Lothario A character in the play The Fair Penitent (1703) by Nicholas Rowe (1674-1718), a cheerful man and a seducer of women. The name is generally applied to men who exhibit these characteristics and particularly carries the implication of being a sexual libertine.
girls off the South Circular A road notorious as the haunt of prostitutes.
on the turf A slang phrase for being a prostitute.
on a car An Irish jaunting-car, an open horse-drawn carriage.
harp Often used a symbol of Ireland’s past and popularised by its use in Thomas Moore’s Irish Melodies.
heedless … knees Ireland, suffering under British rule, is often represented as a grieving woman.
strangers The English, regarded as the colonisers of Ireland.
Silent O Moyle One of Moore’s Irish Melodies (see note above).
Are you … inside me? Slang for ‘are you trying to take my place?’
stems upwards The servant girl does what she can to dress smartly, but actually presents a rather vulgar, even comical appearance.
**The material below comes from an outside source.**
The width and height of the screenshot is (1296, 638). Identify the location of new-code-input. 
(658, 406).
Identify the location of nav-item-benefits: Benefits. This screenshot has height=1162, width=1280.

The finishing touch is that she is wearing her corsage upside down, with the flowers at the bottom.
Three halfpence Lenehan eats a very cheap meal, indicating how short of money he is.
ginger beer In spite of its name this is a non-alcoholic fizzy drink flavoured with ginger. Lenehan lacks the money to buy anything stronger.
pulling … the tail A slang term for someone who is living on the edge of poverty.
a little of the ready Slang for a small amount of money.
the area of a house The space in front of a house giving access to the basement rooms, usually containing the kitchen and other rooms where servants worked. No doubt the slavey spent much of her time in this underground location.
A small gold coin The only gold coin in circulation at this time was a sovereign (£1 or twenty shillings). If this comes out of the servant woman’s stock of money it would have represented a significant percentage of her annual income, which was likely to have been somewhere between £4 and £8 a year. The other possibility is that she has somehow stolen it from her employer.
Investigating Two Gallants...
- Compare Corely and Lenehan with the men in After the Race.
- What differences can you find?
- Why do you think Joyce put After the Race and Two Gallants next to one another?